CHICAGO – As the largest private healthcare system in the US, one tightly integrated on both the insurance and care delivery sides, Kaiser Permanente has long been held up as a model for healthcare reform and outcomes improvement. Now, with the help of technology partners BC Platforms and Microsoft, Kaiser is looking to improve integration between genomics research and clinical care.

In May, Kaiser and BC Platforms won a Microsoft Health Innovation Award to integrate clinical and genomic data from multiple sites on the Microsoft Azure cloud platform to create a single "virtual biobank." The information will soon be accessible to researchers in all nine Kaiser Permanente regions nationwide, and eventually to people outside the organization.

The biobank, called the Kaiser Permanente Research Bank (KPRB), has 380,000 participants who have provided biological samples and completed surveys to help measure health risks. Alan Bauck, director of the KPRB Data Coordinating Core, said that the collection includes genomic data from Kaiser patients available for researchers, such as genotyping array data as well as whole-exome and whole-genome sequencing data, with smaller panels being the most common type.

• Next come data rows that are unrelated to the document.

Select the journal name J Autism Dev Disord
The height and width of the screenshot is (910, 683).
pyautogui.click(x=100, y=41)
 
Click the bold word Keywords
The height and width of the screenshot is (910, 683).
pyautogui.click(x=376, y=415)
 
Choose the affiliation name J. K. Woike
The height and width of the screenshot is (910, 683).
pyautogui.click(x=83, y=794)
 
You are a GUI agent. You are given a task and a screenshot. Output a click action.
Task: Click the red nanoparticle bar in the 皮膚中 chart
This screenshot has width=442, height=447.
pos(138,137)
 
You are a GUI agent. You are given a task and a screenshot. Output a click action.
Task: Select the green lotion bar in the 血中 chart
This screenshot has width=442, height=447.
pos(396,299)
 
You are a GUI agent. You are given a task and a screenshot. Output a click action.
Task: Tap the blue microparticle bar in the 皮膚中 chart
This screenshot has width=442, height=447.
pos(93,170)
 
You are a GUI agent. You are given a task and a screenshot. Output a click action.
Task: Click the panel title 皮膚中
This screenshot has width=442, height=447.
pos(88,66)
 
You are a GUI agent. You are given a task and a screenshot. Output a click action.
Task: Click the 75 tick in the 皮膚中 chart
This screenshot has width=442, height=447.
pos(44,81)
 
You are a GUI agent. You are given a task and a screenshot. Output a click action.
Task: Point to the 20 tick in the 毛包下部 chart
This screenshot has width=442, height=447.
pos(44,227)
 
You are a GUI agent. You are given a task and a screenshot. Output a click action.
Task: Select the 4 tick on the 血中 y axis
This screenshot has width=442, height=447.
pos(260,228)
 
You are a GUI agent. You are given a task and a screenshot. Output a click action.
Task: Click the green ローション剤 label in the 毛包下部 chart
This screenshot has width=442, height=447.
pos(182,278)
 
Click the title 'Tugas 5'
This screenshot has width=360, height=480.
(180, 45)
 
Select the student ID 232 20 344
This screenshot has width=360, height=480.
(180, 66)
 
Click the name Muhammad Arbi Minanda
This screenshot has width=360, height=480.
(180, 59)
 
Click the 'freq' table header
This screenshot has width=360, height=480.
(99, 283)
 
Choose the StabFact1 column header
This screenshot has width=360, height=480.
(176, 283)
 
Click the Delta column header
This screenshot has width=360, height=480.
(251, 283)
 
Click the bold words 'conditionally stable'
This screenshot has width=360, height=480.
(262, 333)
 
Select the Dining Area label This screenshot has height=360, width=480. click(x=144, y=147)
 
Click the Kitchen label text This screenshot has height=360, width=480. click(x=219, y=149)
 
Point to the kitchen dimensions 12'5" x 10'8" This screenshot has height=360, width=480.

Elizabeth McGlynn, VP for Kaiser Permanente Research and interim executive director of the KPRB, said that Oakland, California-based Kaiser is in the process of genotyping all participants in the biobank through arrays and merging information from electronic health records and surveys into the BC Platforms environment, though the COVID-19 pandemic has put the brakes on that effort somewhat. There will be some imputation because the genomic datasets are large.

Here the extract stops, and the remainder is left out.